**LIST OF TASKS**
1 > In the mailing list reply, during which phase of garbage collection are the chunk marker files created for indexed chunks?
2 > Copy the mailing list reply word for word, from "In-Reply-To: <20251006104151.487202-7-c.ebner@proxmox.com>" up to and including "no-cache flag set.".

**SOURCE TEXT**
"""

From: "Fabian Grünbichler" <f.gruenbichler@proxmox.com>
To: Proxmox Backup Server development discussion
<pbs-devel@lists.proxmox.com>
Subject: Re: [pbs-devel] [PATCH proxmox-backup 6/7] api: chunk upload: fix race with garbage collection for no-cache on s3
Date: Mon, 06 Oct 2025 15:18:13 +0200 [thread overview]
Message-ID: <1759754434.n5p51h47f1.astroid@yuna.none> (raw)
In-Reply-To: <20251006104151.487202-7-c.ebner@proxmox.com>
On October 6, 2025 12:41 pm, Christian Ebner wrote:
> Chunks uploaded to the s3 backend are never inserted into the local
> datastore cache. The presence of the chunk marker file is however
> required for garbage collection to not cleanup the chunks. While the
> marker files are created during phase 1 of the garbage collection for
> indexed chunks, this is not the case for in progress backups with the
> no-cache flag set.

"""

**COLLECTED MATERIAL**
"""

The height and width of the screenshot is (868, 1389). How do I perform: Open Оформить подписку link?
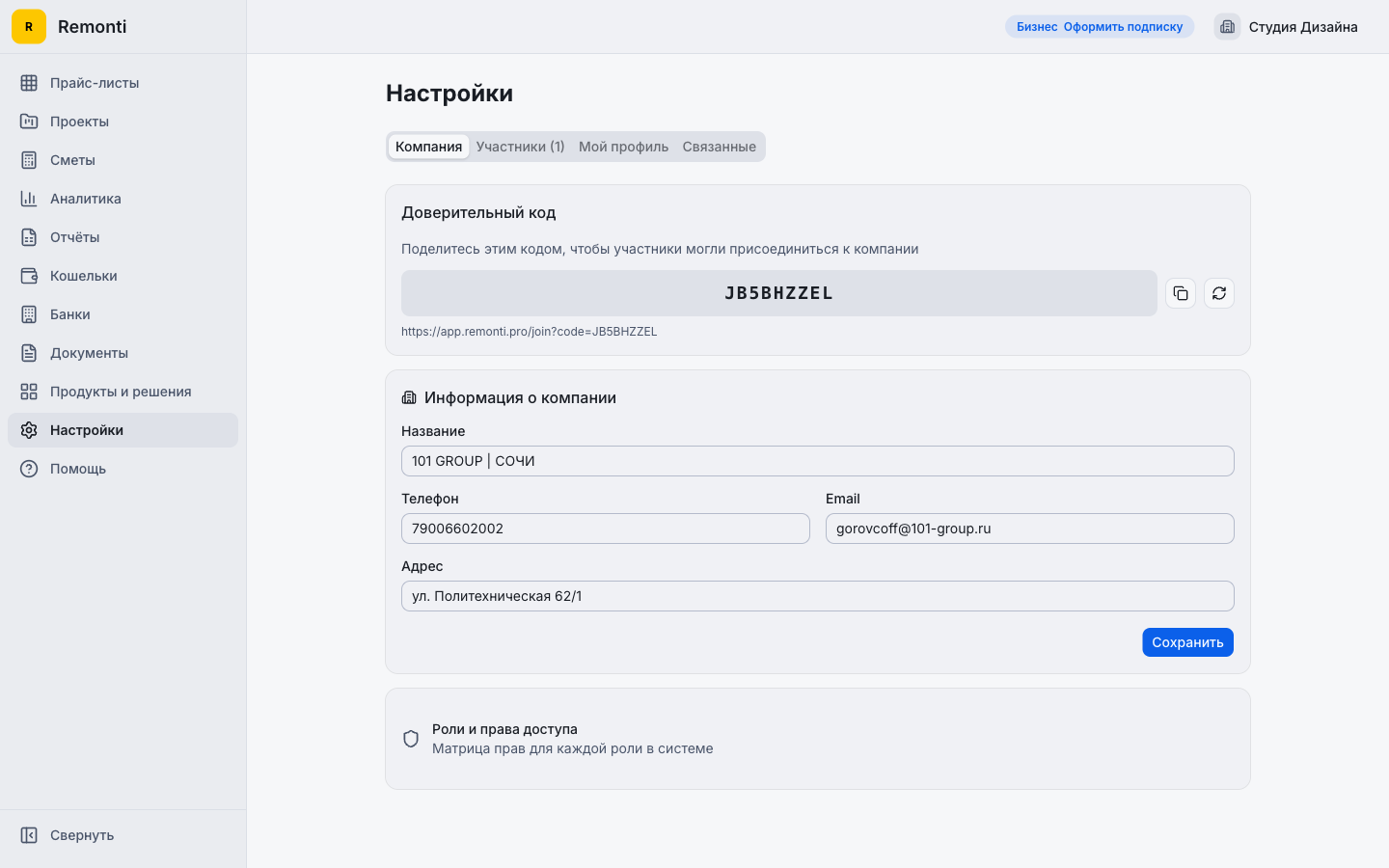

"""

**EXERCISE RESULTS**
1 > Phase 1

2 >
In-Reply-To: <20251006104151.487202-7-c.ebner@proxmox.com>
On October 6, 2025 12:41 pm, Christian Ebner wrote:
> Chunks uploaded to the s3 backend are never inserted into the local
> datastore cache. The presence of the chunk marker file is however
> required for garbage collection to not cleanup the chunks. While the
> marker files are created during phase 1 of the garbage collection for
> indexed chunks, this is not the case for in progress backups with the
> no-cache flag set.